The work was organized from the nearby village, and we went up from there to work every day. Another aspect was to be able to transport the equipment there by car. We had to use paved mountain roads and, although the locals said the countryside was dry, it actually rained every day, so we sometimes had to cross seas of mud to get to the site. With local help, there were sometimes nine of us in the jeep. We were discouraged from setting up on the hilltop because lightning regularly strikes there. The decision to enjoy the special beauty of nature while working also played a role.

In the remote countryside, far from cities and tourism, the biggest difficulty was the lack of food hygiene. Meat is sold in the local market in containers heated up in the sun without refrigerators, and the stench immediately turns people away. There are plenty of restaurants, however, any time we ate in one of them, everything was gone from me in a few hours at a rapid pace. The locals are obviously used to the conditions, those who can't stand the bacteria must have died out a thousand years ago. No one had ever heard of chlorine tablets. I had to switch to biscuits and Coke in the mornings, and later to Fanta, because at least they stayed in my stomach. For lunch I had a bag of soup made from hot water poured over dry pasta, and late at night the food I ate in the restaurant, unexpectedly, but always left around 1am.

The hillside where we set up camp is sparsely covered with trees, perhaps because it has always been used as pasture by the locals. Together with four of my local colleagues and the local forces, we set up a total of four yurts, two for sleeping, one for common rooms, and the fourth for handling honey. Later we had to put up a small tent for the machines. As soon as the camp was set up, the necessary hygiene and comfort was achieved, with showers and English toilets. We were equipped for eight people in comfort. We could get everything we needed for meals from the capital. Food and ingredients are delivered weekly in insulated boxes, chilled with ice and then stored in refrigerators. We can cook with bottled gas, and you can also grill with wood.

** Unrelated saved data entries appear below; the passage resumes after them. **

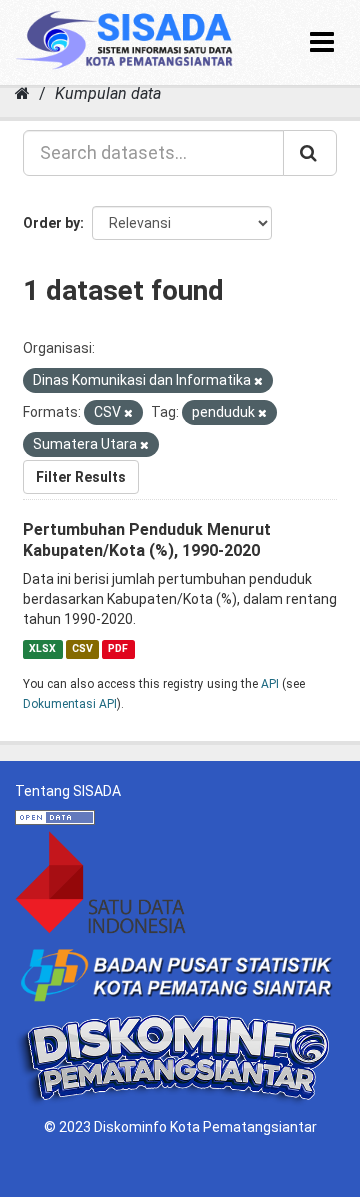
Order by (51, 223)
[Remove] (258, 381)
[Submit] (310, 153)
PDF (118, 648)
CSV (82, 648)
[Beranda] (22, 93)
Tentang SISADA (68, 791)
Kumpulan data (108, 93)
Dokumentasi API (70, 704)
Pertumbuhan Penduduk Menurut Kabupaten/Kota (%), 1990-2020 (147, 540)
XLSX (42, 648)
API (270, 684)
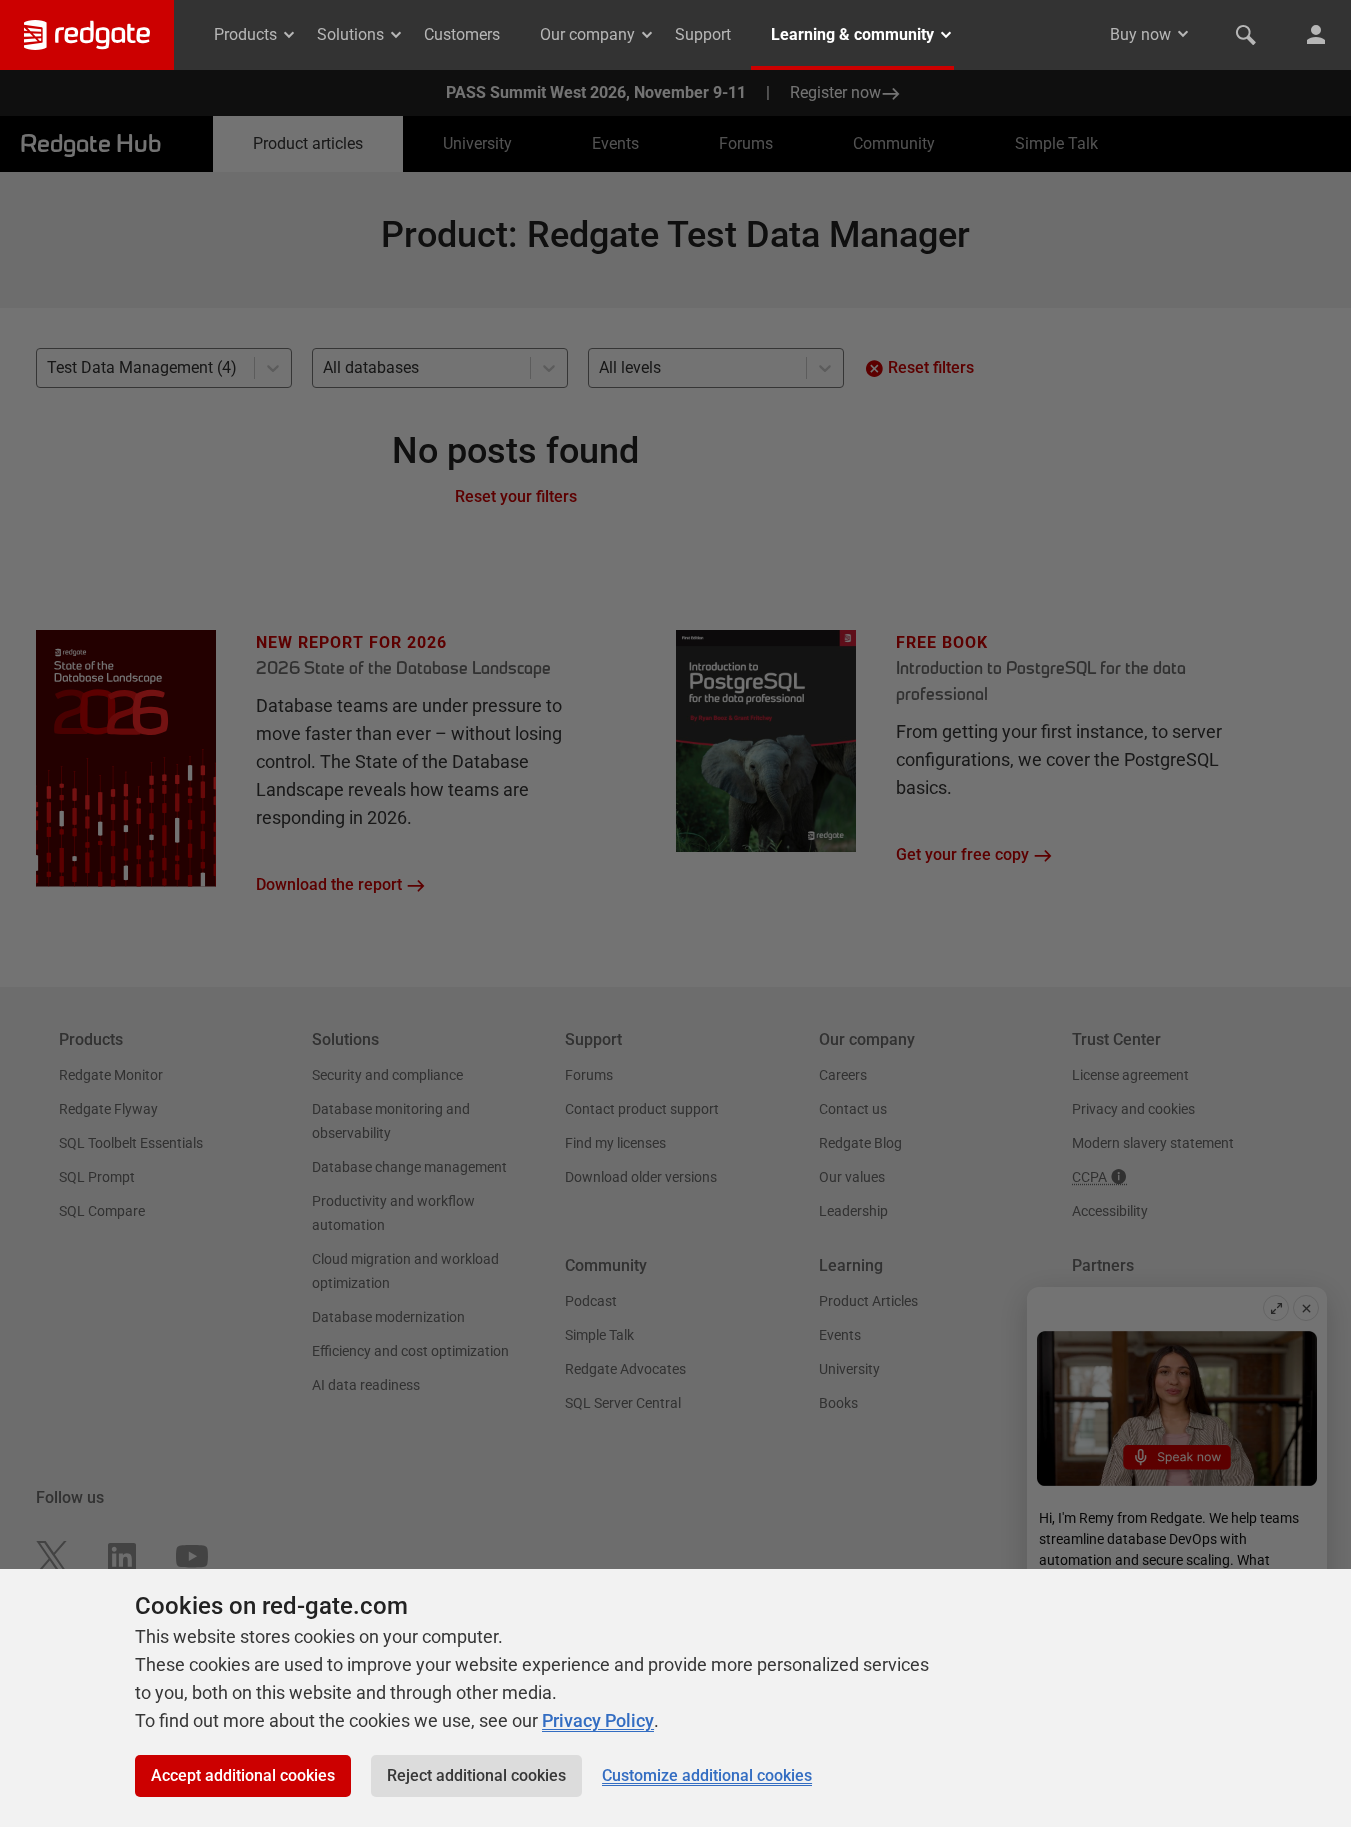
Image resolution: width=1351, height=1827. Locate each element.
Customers (462, 34)
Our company (587, 34)
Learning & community (852, 34)
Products (245, 34)
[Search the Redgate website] (1246, 35)
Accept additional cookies (243, 1775)
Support (703, 34)
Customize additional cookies (707, 1775)
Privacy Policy (598, 1720)
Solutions (350, 34)
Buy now (1140, 34)
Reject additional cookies (476, 1775)
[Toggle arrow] (1183, 34)
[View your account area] (1316, 35)
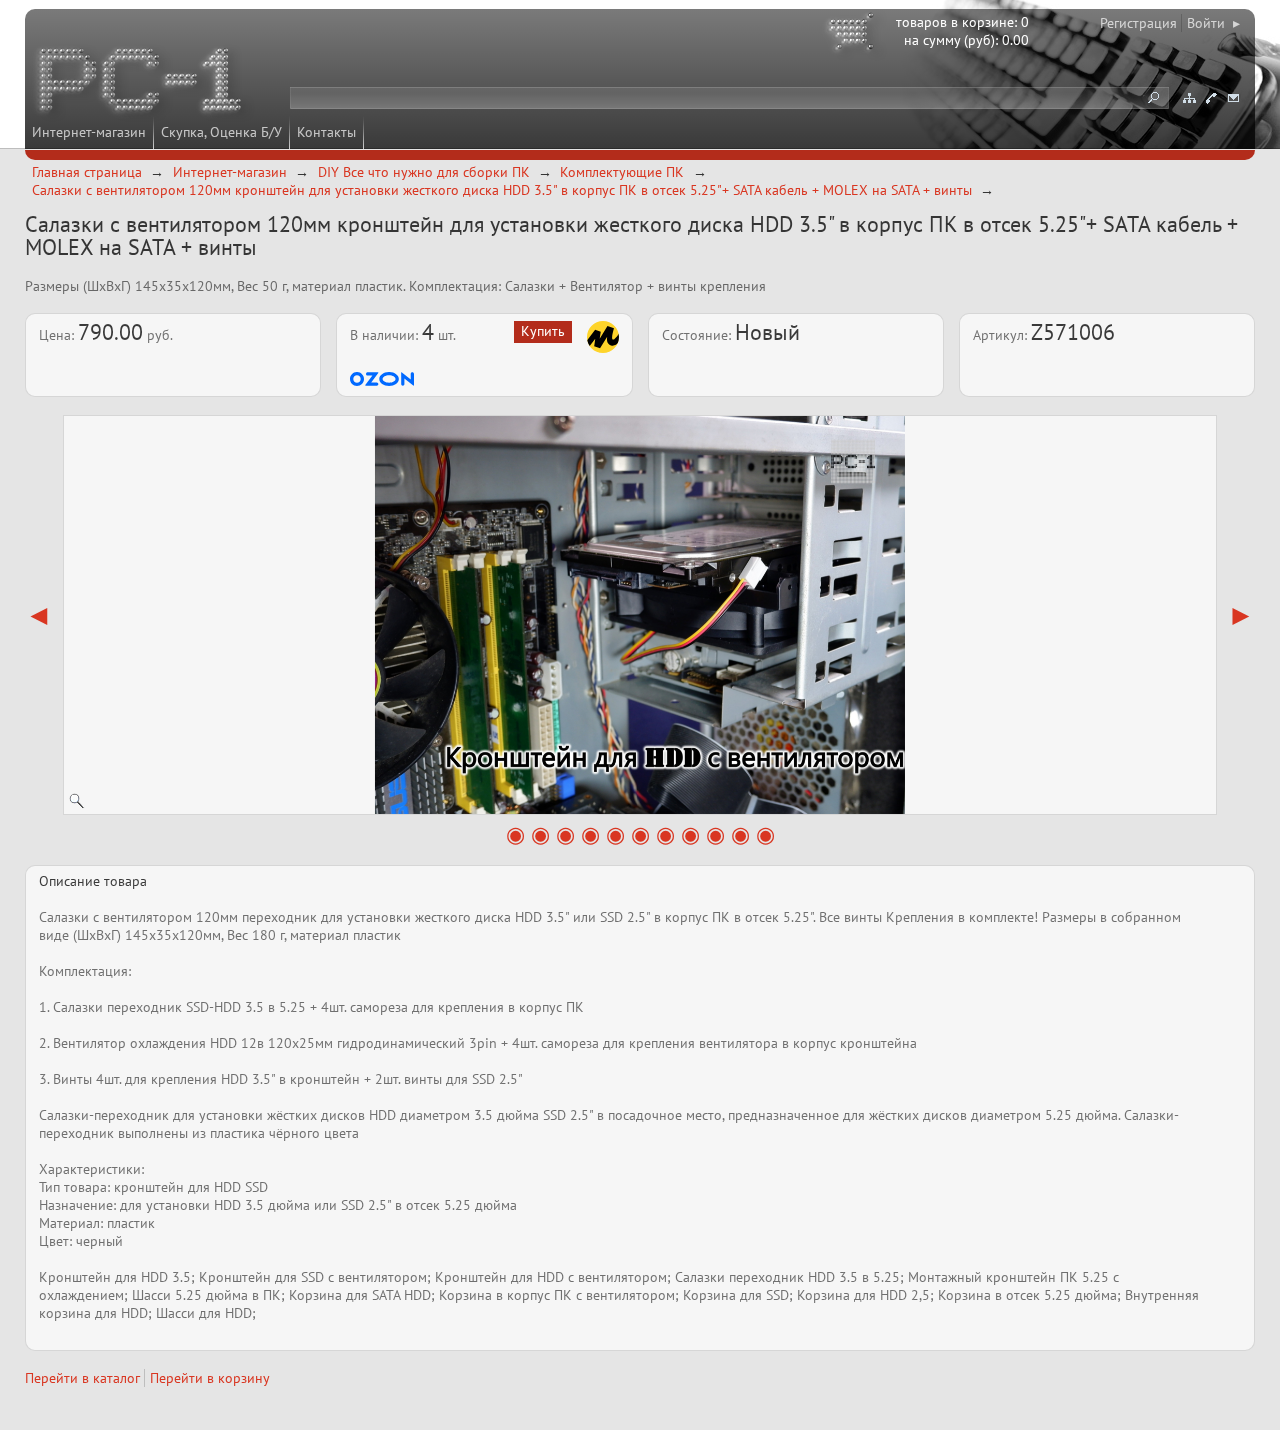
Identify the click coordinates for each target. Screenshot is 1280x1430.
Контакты (326, 132)
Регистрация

Water is supplied by hydrophoresis from a plastic tank buried in the ground. Refilling is done from a mountain stream with crystal clear water. Electricity is developed with solar panels, which provide the basic supply. If for some reason the power generation drops, we switch on an on-site generator. These devices were purchased locally, at no small cost. The hand tools we used to put the camp together were ordered in advance because the shops don't have quality tools. The locals buy cheap, low-grade Chinese tools, the professional Japanese tools arrived just in time.

The camp could have been set up in 2 weeks, but because of the difficulties we finished in about a month. At the end of June we organized a handover ceremony to which we invited local people. They were so curious about us that we had guests from ministries. We made friends and even invited one of them, an economist by training, to work for us. Tariel is a bright young man with a good attitude, and he was already involved in honey. He has worked with local producers. He worked with us to build the camp, which we got to know even better during its operation. We enrolled him in a Hungarian language school, which he does at home, online, we agreed on his salary, and our formal cooperation began.

About the author

As for myself, my early childhood experience has left a fundamental mark on my thinking. In the early 60s, farming was what the land gave you. In the village where I grew up in Somogy, people sprayed exclusively against the potato beetle. I really came from the Middle Ages. My ancestors 500 years ago treated the land just as my grandparents did.